Friday, March 7, 2014

Black people duped

03/07/2014


People in the media and academia are mostly leftists hellbent on growing government and controlling our lives. Black people, their politicians and civil rights organizations have become unwitting accomplices.

Ordinary black people have been sold on the importance of electing blacks to high public office. After centuries of black people having been barred from high elected office, no decent American can have anything against their wider participation in our political system.

For several decades, blacks have held significant political power. They have been mayors and dominant forces on city councils in major cities such as Philadelphia, Detroit, Washington, Memphis, Atlanta, Baltimore and New Orleans. Blacks have held administrative offices such as school superintendent and chief of police. Plus, there are 44 black members of Congress and a black president.

What has this political power meant for the socioeconomic problems faced by a large segment of the black community? Clearly, it has done little or nothing for academic achievement; the number of black students scoring proficient is far below the national average. It is a disgrace that the average white seventh- or eighth-grader can run circles around the average black 12th-grader in most academic subjects. The political and education establishment tells us that the solution lies in larger budgets, but some of the worst public school districts have the highest spending per student.

Each year, roughly 7,000 blacks are murdered. Ninety-four percent of the time, the murderer is another black person. Young black males have a greater chance of reaching maturity on the battlefield than on the streets of some cities. Black political power and massive city budgets have done absolutely nothing to ameliorate this problem of black insecurity.

———

_BRIEF_
Extract the full column on black political power word for word, from its date line to its final sentence. The material that comes next is separate from the text above.

[Saved data entries]
———

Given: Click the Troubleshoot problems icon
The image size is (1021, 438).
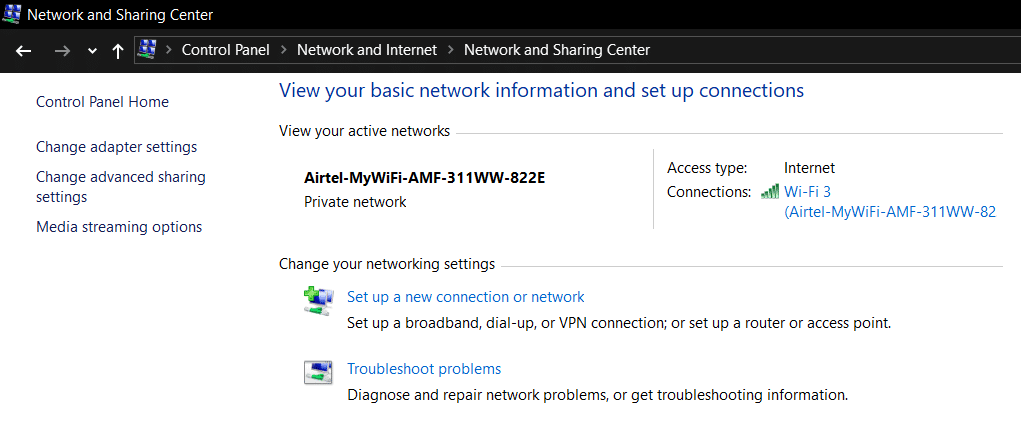Looking at the screenshot, I should (x=318, y=372).
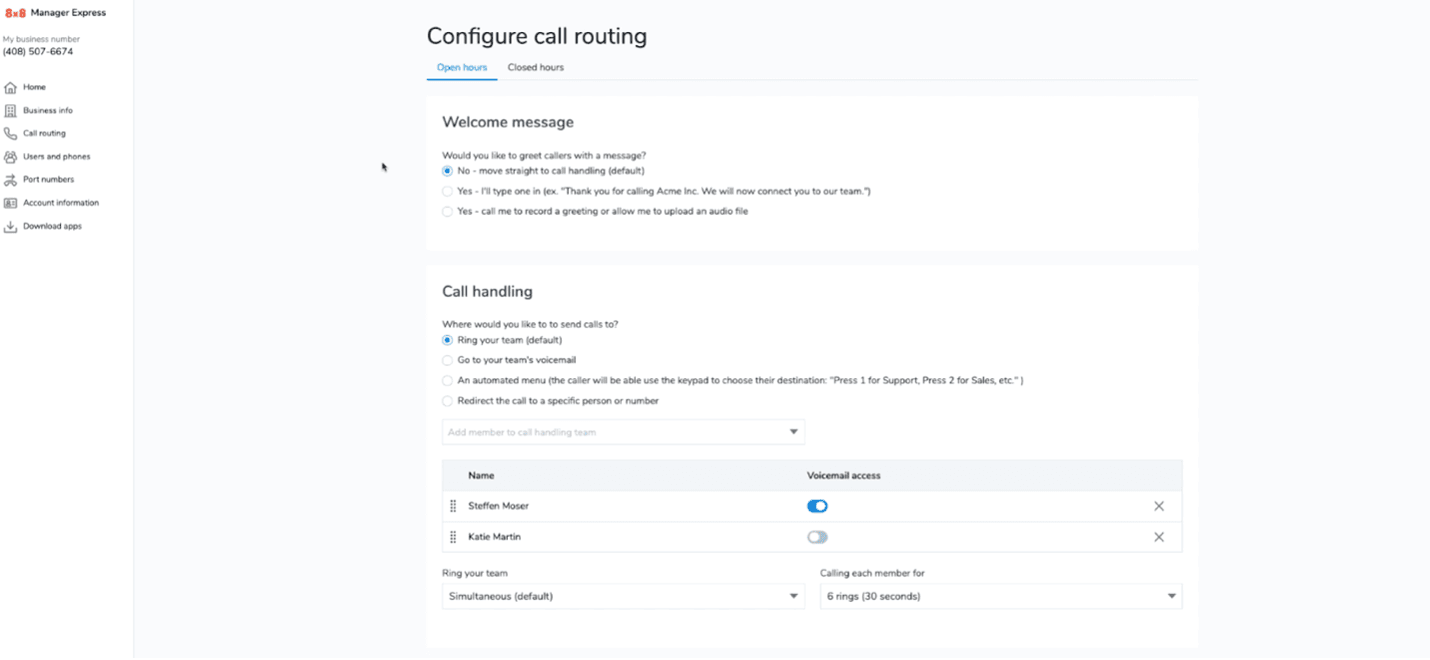Screen dimensions: 1430x660
Task: Click drag handle beside Steffen Moser
Action: [453, 506]
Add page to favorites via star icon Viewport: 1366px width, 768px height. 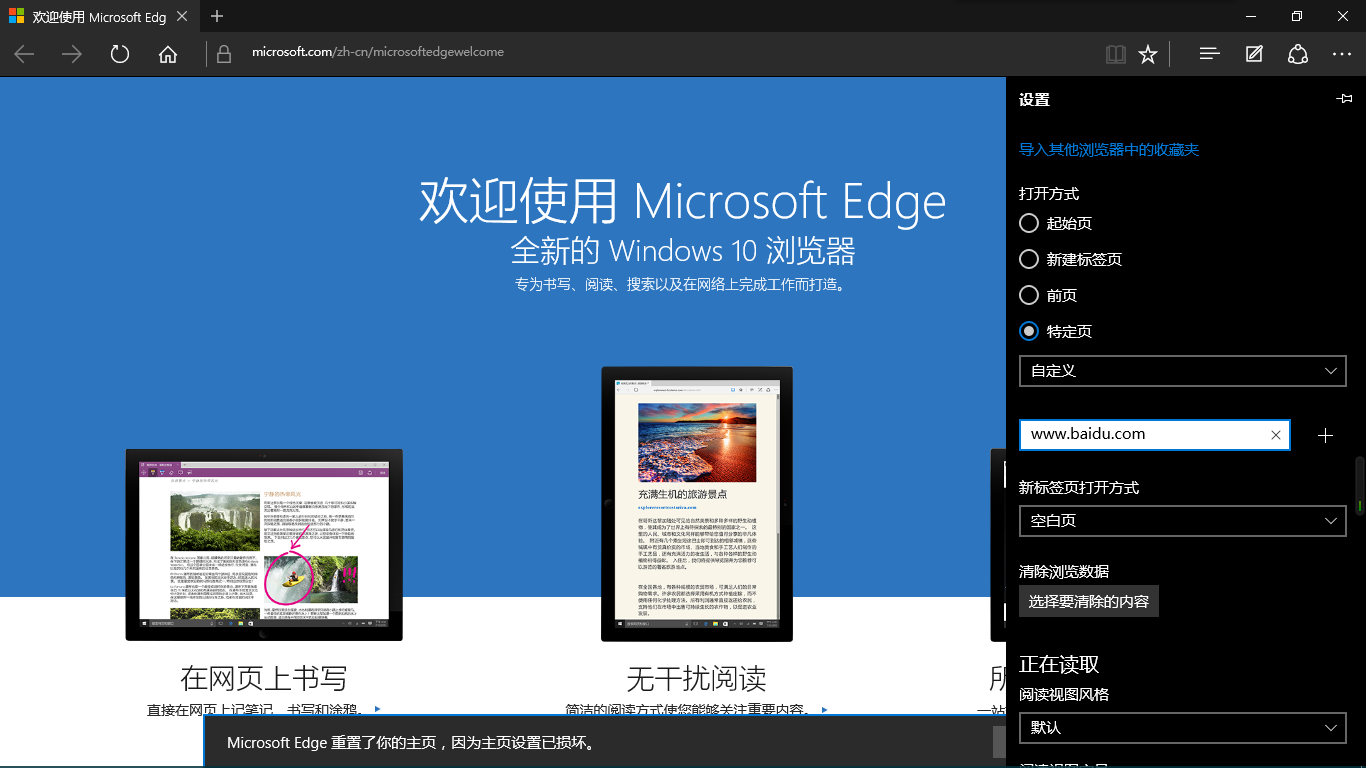tap(1148, 54)
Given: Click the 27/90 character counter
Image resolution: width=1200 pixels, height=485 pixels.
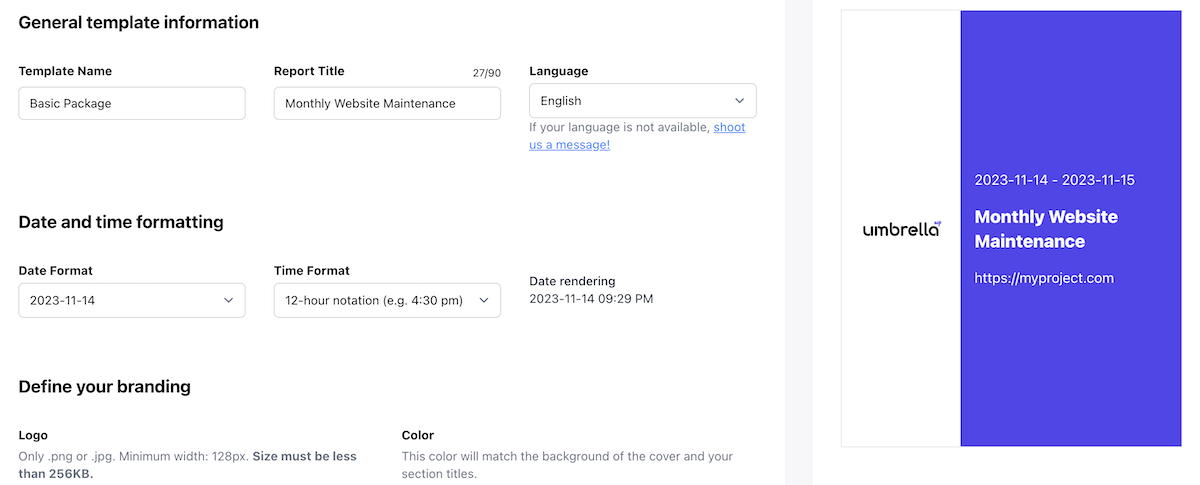Looking at the screenshot, I should pyautogui.click(x=487, y=73).
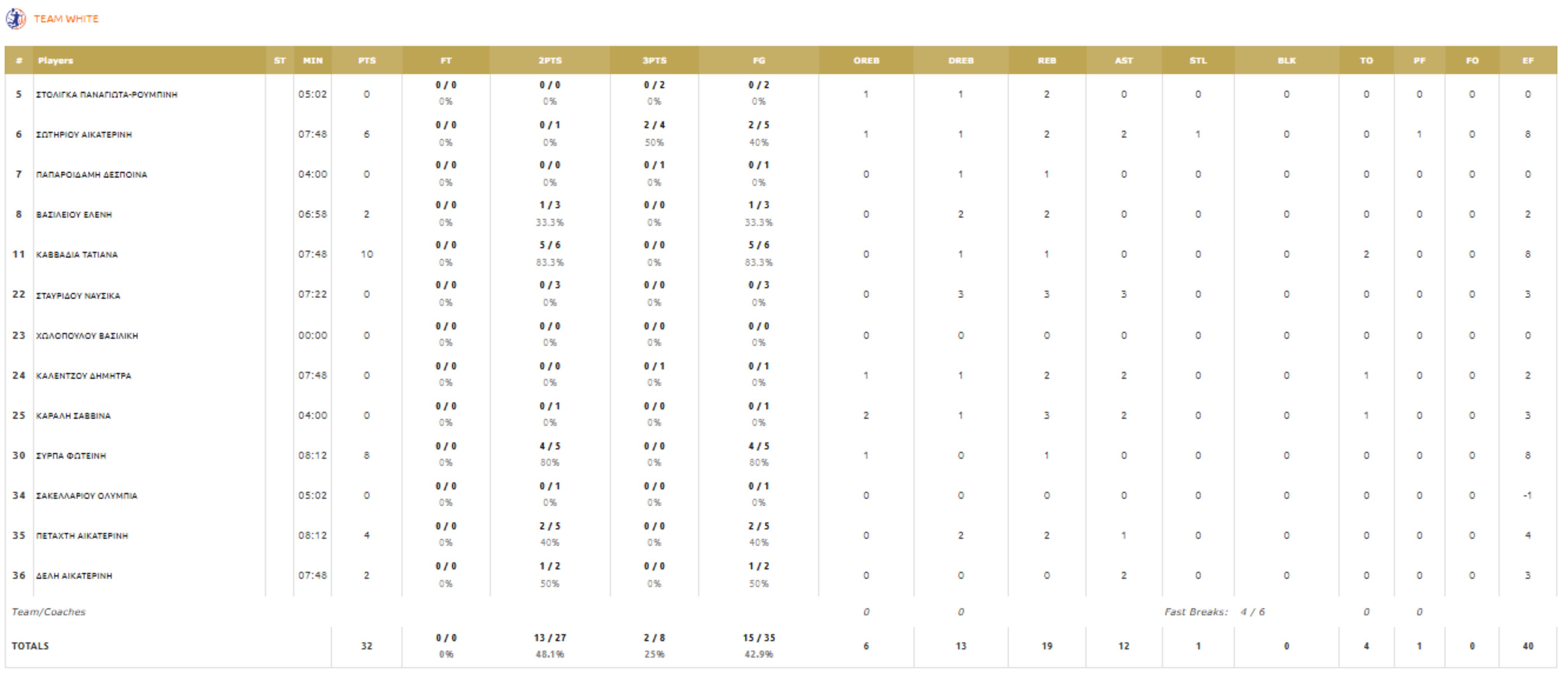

———

_REPLY_
Friday, March 7, 2014

Black people duped

03/07/2014


People in the media and academia are mostly leftists hellbent on growing government and controlling our lives. Black people, their politicians and civil rights organizations have become unwitting accomplices.

Ordinary black people have been sold on the importance of electing blacks to high public office. After centuries of black people having been barred from high elected office, no decent American can have anything against their wider participation in our political system.

For several decades, blacks have held significant political power. They have been mayors and dominant forces on city councils in major cities such as Philadelphia, Detroit, Washington, Memphis, Atlanta, Baltimore and New Orleans. Blacks have held administrative offices such as school superintendent and chief of police. Plus, there are 44 black members of Congress and a black president.

What has this political power meant for the socioeconomic problems faced by a large segment of the black community? Clearly, it has done little or nothing for academic achievement; the number of black students scoring proficient is far below the national average. It is a disgrace that the average white seventh- or eighth-grader can run circles around the average black 12th-grader in most academic subjects. The political and education establishment tells us that the solution lies in larger budgets, but some of the worst public school districts have the highest spending per student.

Each year, roughly 7,000 blacks are murdered. Ninety-four percent of the time, the murderer is another black person. Young black males have a greater chance of reaching maturity on the battlefield than on the streets of some cities. Black political power and massive city budgets have done absolutely nothing to ameliorate this problem of black insecurity.